While the GAP focused on influencing Bank operations and the gender and development discourse, results on the ground already reflect an expansion of women’s economic opportunities in client countries. Examples include the 12.9 million women that gained land rights due to joint titling in Ethiopia, the 2,500 women entrepreneurs who accessed US$86 million in loans thanks to IFC’s support, and the US$ 120 million that will be channeled through innovative product lines to provide financial services to women entrepreneurs in Egypt.
Overall, a new way of integrating gender issues into Bank business has emerged. This new way: (i) seeks to expand girls’ and women’s economic empowerment; (ii) incorporates gender issues into the “hard” sectors that had stubbornly resisted mainstreaming in the past; (iii) embeds gender analysis into core diagnostics; and (iv) invests in the development of a rigorous evidence base and pilot experiments to inform operations.

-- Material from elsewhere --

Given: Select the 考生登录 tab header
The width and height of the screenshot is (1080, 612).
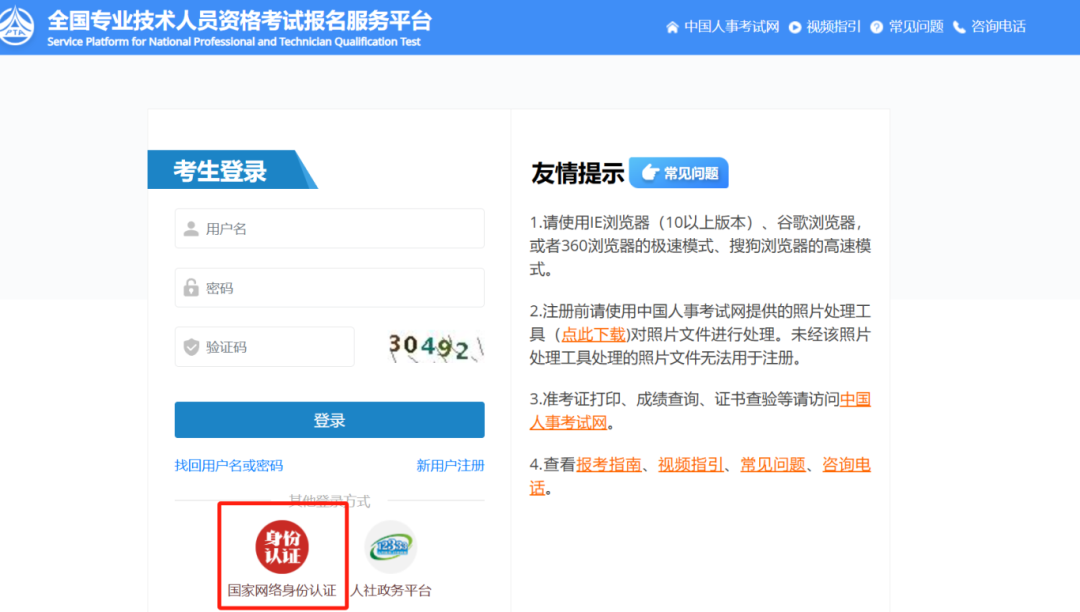Looking at the screenshot, I should tap(220, 172).

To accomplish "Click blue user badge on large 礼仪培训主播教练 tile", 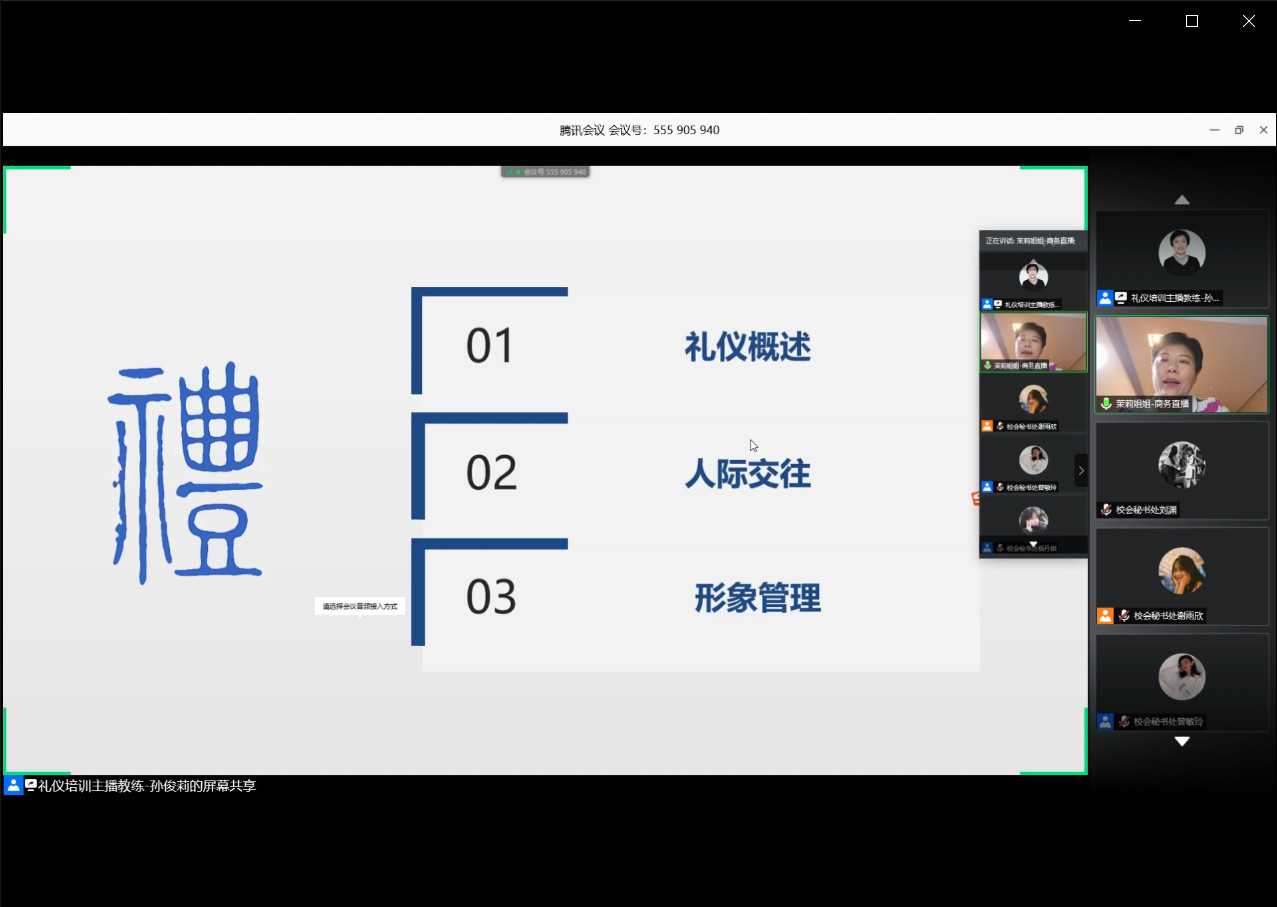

Changes at the operational level have been accompanied by Bank commitments to gender equality, as illustrated by the six new gender commitments made by President Zoellick in 2008, the selection of gender equality as a “Special Theme” of the IDA16 replenishment, and the decision, for the first time in history, to focus the World Development Report 2012 on gender equality and development.
While progress has been made, looking ahead, further work is needed to leverage new and unprecedented opportunities to promote gender equality–at the Bank and in client countries. The main challenges include: applying the lessons learned from the GAP; scaling up girls-and women-specific initiatives, such as the Adolescent Girls Initiative (AGI); increasing the cadre of the Bank’s senior and mid-level managers and country teams committed to the Bank's gender agenda; fully embedding gender analysis in the Bank's knowledge agenda and country-level core diagnostics; and leveraging the 2012 WDR and the IDA16 Gender Special Theme to raise demand for gender-informed development activities in client countries.
Steps have been taken to respond to these challenges. A three year “Transition Plan” to strengthen the implementation of the Bank's gender policy was presented to the Board in June 2010. The Plan draws on the lessons of the GAP and seeks to apply these to mainstream gender in Bank operations (2011 -2013). The findings of the final independent evaluation of the GAP will further inform efforts to mainstream and scale up successful approaches and initiatives.